The training and diagnosing process is shown in fig. 3, in which, G represents ACGAN generator to generate pseudo data, namely pseudo sample, D represents ACGAN discriminator, ACGAN discriminator carries out true and false discrimination and classification on the pseudo data and the real data, the true and false discrimination is to feed the discrimination result back to the generator to help the generator to generate more true pseudo data, the SVM model assists ACGAN discriminator to classify in early training stage, and the late ACGAN discriminator carries out classification training independently, and the trained ACGAN discriminator is set in the online fault diagnosing system to diagnose the real-time thermal network condition and output the diagnosis classification result.

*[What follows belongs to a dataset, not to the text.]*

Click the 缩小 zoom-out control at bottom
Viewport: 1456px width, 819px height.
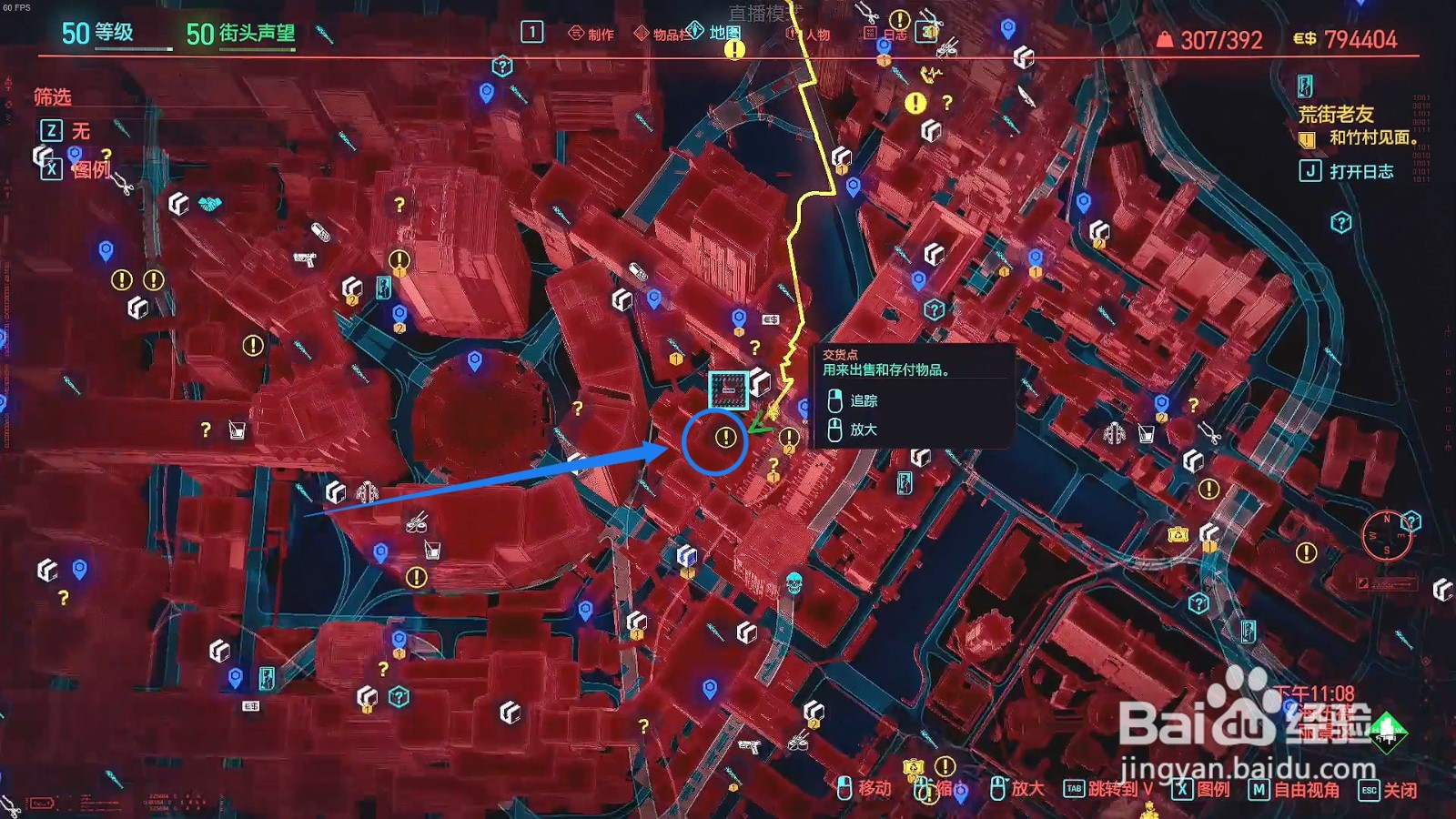(946, 788)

In the method of the embodiment, the used thermal pipe network condition diagnosis model is used for obtaining a large number of pseudo samples for training by simulating real samples of the thermal pipe network image, so that the more accurate characteristics of the fault samples are extracted, and the advantages of accurate classification and high efficiency of the SVM model are combined in the early training, so that the thermal pipe network condition diagnosis model is used for diagnosing the thermal pipe network condition more accurately and more efficiently.
Example III
The third embodiment of the invention provides a training device for a diagnosis model of a heating power pipe network condition, the structure of which is shown in fig. 4, comprising:
The auxiliary classification module 101 is configured to input random noise data containing a condition type label of the heat pipe network into the ACGAN generator to obtain a pseudo sample containing the condition type label, input the obtained true sample of the heat pipe network image and the pseudo sample containing the condition type label newly generated by the ACGAN generator into the ACGAN discriminator for discrimination training and classification training, and input the pseudo sample into the SVM model for classification training;
the loss function integration module 102 is configured to integrate the classification loss functions of the ACGAN discriminators and the SVM model into a unified loss function;
The parameter updating module 103 is used for updating the parameters of the ACGAN generator according to ACGAN to judge whether the model is true or false, updating the parameters of the ACGAN discriminator according to the unified loss function, and updating the parameters of the SVM model according to the SVM model classification loss function;
And the independent classification module 104 is used for independently performing classification training by ACGAN after the unified loss function is not influenced by the SVM loss function, and obtaining a heating power pipe network condition diagnosis model according to the trained ACGAN discriminator.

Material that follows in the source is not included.